Cada vez mais, a interdisciplinaridade está despontando. Não haverá mais espaço para aquele profissional que apresenta conhecimento específico. Usando a Indústria 4.0, por exemplo, os profissionais precisam saber de automação, TI, produção, robótica, simulação. Ou você entende tudo ou corre o risco de não saber usar a tecnologia de maneira mais eficiente. Toda essa tecnologia vai exigir profissionais proativos, inovadores e rápidos na solução de problemas.

Quais serão os desafios da Indústria 4.0, sobretudo em termos de ética e segurança?

Em minhas pesquisas, destaco este como um dos pontos mais relevantes na utilização das diferentes tecnologias. Em um futuro próximo, falando da manufatura aditiva, por exemplo, podemos chegar ao ponto de não vendermos mais os produtos físicos, e sim projetos. Esses projetos são disponibilizados na nuvem e impressos no cliente final para consumo. Aí surgem os problemas: como garantir que será impressa apenas a quantidade contratada? Como garantir a propriedade dos projetos? Há uma série de evoluções tecnológicas que podem afetar os modelos de negócio futuros e que precisam ser embasadas por questões de segurança da informação. Trabalhos neste campo são muito bem-vindos.

“Os investimentos no Brasil ainda estão engatinhando. Precisamos começar pela infraestrutura: garantir redes estáveis de energia elétrica, velocidade e estabilidade de internet e, principalmente, programas de investimento.”

Douglas Rafael Veit, pesquisador

A fábrica inteligente terá algum impacto em universidades e parques tecnológicos? Se sim, qual?

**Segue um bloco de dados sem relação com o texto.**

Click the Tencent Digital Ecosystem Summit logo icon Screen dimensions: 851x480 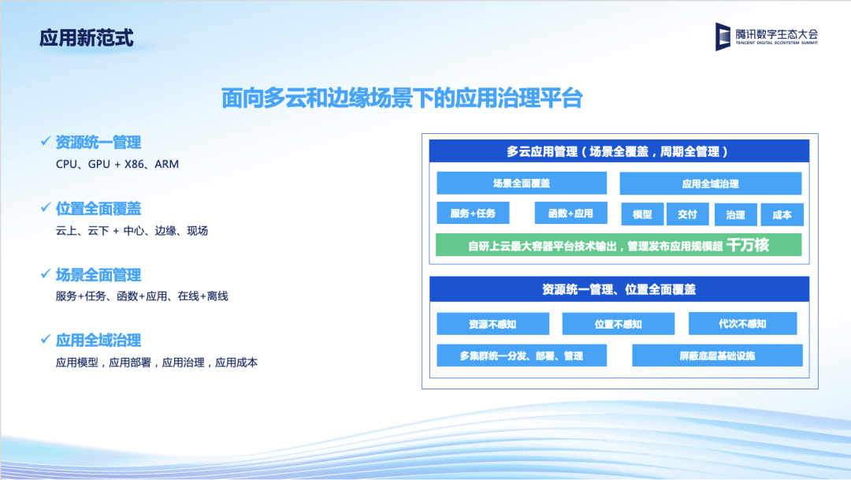pyautogui.click(x=723, y=36)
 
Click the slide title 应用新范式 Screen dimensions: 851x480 pyautogui.click(x=87, y=38)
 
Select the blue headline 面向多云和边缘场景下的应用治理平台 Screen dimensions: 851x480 pyautogui.click(x=402, y=99)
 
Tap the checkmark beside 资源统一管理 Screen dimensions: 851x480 pyautogui.click(x=46, y=141)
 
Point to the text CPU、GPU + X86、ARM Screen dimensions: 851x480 pyautogui.click(x=117, y=164)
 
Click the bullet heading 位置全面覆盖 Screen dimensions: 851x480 pyautogui.click(x=98, y=209)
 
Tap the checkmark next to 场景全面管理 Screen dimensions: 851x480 pyautogui.click(x=46, y=273)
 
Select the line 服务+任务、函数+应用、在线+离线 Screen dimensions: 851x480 pyautogui.click(x=142, y=296)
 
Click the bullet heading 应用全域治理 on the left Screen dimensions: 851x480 pyautogui.click(x=98, y=340)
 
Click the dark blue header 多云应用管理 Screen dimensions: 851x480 pyautogui.click(x=619, y=151)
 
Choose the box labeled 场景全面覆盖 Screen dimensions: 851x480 pyautogui.click(x=522, y=183)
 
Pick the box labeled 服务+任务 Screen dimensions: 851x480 pyautogui.click(x=473, y=213)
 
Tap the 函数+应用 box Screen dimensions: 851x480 pyautogui.click(x=570, y=213)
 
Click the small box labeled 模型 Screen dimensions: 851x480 pyautogui.click(x=642, y=214)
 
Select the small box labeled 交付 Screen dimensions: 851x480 pyautogui.click(x=687, y=214)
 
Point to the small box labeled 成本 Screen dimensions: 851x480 pyautogui.click(x=782, y=214)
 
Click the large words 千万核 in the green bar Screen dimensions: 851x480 pyautogui.click(x=747, y=245)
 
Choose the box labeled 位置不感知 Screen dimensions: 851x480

Vai impactar, sim! Acredito que principalmente nos currículos e na pesquisa. Precisamos adaptar os currículos de cursos afins para que essas tecnologias e seus impactos sejam repassados aos alunos. Precisamos formar profissionais completos para que, quando eles chegarem às organizações, possam saber utilizar a tecnologia para gerar resultados. No que tange à pesquisa, o campo é vasto. Uma série de aplicações e estudos pode ser conduzida para que todas essas tecnologias sejam “entendidas”, para identificar seus impactos e o que pode ser gerado a partir deles.

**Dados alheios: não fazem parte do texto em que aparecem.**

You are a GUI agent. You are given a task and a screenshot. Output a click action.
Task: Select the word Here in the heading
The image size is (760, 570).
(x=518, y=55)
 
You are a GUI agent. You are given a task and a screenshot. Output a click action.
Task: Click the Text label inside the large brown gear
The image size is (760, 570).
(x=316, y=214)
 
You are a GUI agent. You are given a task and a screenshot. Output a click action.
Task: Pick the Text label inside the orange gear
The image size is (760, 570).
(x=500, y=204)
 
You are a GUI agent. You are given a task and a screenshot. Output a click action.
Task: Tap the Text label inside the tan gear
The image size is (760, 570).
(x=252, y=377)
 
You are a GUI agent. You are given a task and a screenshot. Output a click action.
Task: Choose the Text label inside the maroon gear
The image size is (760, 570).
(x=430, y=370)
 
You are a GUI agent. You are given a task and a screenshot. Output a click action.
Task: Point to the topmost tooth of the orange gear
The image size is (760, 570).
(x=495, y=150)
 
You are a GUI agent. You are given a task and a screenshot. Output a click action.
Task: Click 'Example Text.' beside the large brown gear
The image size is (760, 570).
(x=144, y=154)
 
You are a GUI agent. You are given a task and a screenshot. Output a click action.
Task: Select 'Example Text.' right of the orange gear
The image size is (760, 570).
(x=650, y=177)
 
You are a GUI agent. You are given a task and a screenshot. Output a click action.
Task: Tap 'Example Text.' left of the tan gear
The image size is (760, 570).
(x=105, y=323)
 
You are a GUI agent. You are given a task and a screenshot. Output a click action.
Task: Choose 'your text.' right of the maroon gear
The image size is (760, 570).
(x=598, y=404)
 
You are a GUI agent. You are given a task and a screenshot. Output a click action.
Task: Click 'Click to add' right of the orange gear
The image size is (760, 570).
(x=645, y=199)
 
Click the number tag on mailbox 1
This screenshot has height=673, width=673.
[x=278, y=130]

No processo para chegar à fábrica inteligente, onde está o Brasil?

Os investimentos no Brasil ainda estão engatinhando. Precisamos começar pela infraestrutura: garantir redes estáveis de energia elétrica, velocidade e estabilidade de internet e, principalmente, programas de investimento. Equipamentos para o nosso país, infelizmente, são caros. Diferente de países desenvolvidos, nossas taxas de juros para financiamentos estão entre as mais caras. Vejo empresas (principalmente as multinacionais com sede no Brasil) começando a usar algumas das tecnologias, mas de maneira isolada e tímida. É um primeiro passo, mas precisamos aumentar essa velocidade para não perder competitividade no mercado.

Como o Brasil pode se inspirar na Coreia para implantar a fábrica inteligente?

Precisamos sair da inércia. Perder o medo. As discussões referentes à redução de postos de trabalho, por exemplo, são de extrema importância, mas esta é uma situação que vai ocorrer, com ou sem a utilização da tecnologia. Explico: por um lado, se implantarmos as tecnologias da indústria 4.0, haverá uma natural redução de postos de trabalho operacionais, mas surgirão outros empregos de maior valor agregado relacionados às áreas mais tecnológicas. Por outro lado, e mais perigoso, se não implantarmos as tecnologias que estão emergindo, perderemos competitividade, a demanda será reduzida e, por consequência, o desemprego vai aparecer. Considero esta situação mais perigosa, pois, quando nos dermos conta, teremos que buscar a tecnologia, negligenciada no início, nos adaptarmos, reconquistar mercado e retomar o crescimento, o que pode não ser viável em um curto espaço de tempo.